Bovengenoemde schriftelijke stukken en getuigenverklaringen leiden, in hun onderlinge samenhang beschouwd, tot de slotsom dat bij de aanleg van de riolering in november 1972 t/m augustus 1973 langs de Rijksweg tot de Oude Geul en van Ingber naar Gulpen onder meer asbesthoudende rioolbuizen zijn aangewend.

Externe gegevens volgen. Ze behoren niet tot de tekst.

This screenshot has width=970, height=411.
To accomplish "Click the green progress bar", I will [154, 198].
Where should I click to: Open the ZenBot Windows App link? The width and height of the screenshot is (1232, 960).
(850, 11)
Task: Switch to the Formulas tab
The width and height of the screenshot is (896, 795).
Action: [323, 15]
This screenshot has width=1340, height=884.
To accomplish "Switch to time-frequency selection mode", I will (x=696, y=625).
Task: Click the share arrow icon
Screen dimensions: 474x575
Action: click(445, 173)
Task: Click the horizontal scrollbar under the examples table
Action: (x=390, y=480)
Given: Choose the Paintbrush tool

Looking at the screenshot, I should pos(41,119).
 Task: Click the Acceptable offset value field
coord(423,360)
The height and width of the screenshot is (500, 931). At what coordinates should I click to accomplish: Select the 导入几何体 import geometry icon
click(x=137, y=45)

Gezien de onderling tegenstrijdige ver-klaringen is evenwel onvoldoende komen vast te staan dat [overledene] in de uitoefening van zijn werkzaamheden voor Baars bij het bewerken en verwerken daarvan met name het boren van gaten hierin betrokken is geweest, zodat de erven conform hun aanbod in de gelegen-heid worden gesteld daarvan (nader) bewijs te leveren.
Laat de erven toe, beveelt hen voor zoveel nodig ambtshalve, (nader) te bewijzen dat [overledene] in de uitoefening van zijn werkzaamheden voor Baars bij het bewerken en verwerken van asbesthoudende rioolbuizen met name het boren van gaten hierin betrokken is geweest;
Verwijst deze procedure naar de rolzitting van woensdag 6 april 2005 om 10.00 uur voor opgave van getuigen, indien de erven bewijs middels getuigen wensen te leveren, met mededeling voornemens te zijn daartoe geen verder uitstel te verlenen;
Houdt iedere verdere beslissing aan.
Aldus gewezen door mr. B.A.J. Broekman, kantonrechter en uitgesproken ter openbare civiele terechtzitting in tegenwoordigheid van de griffier.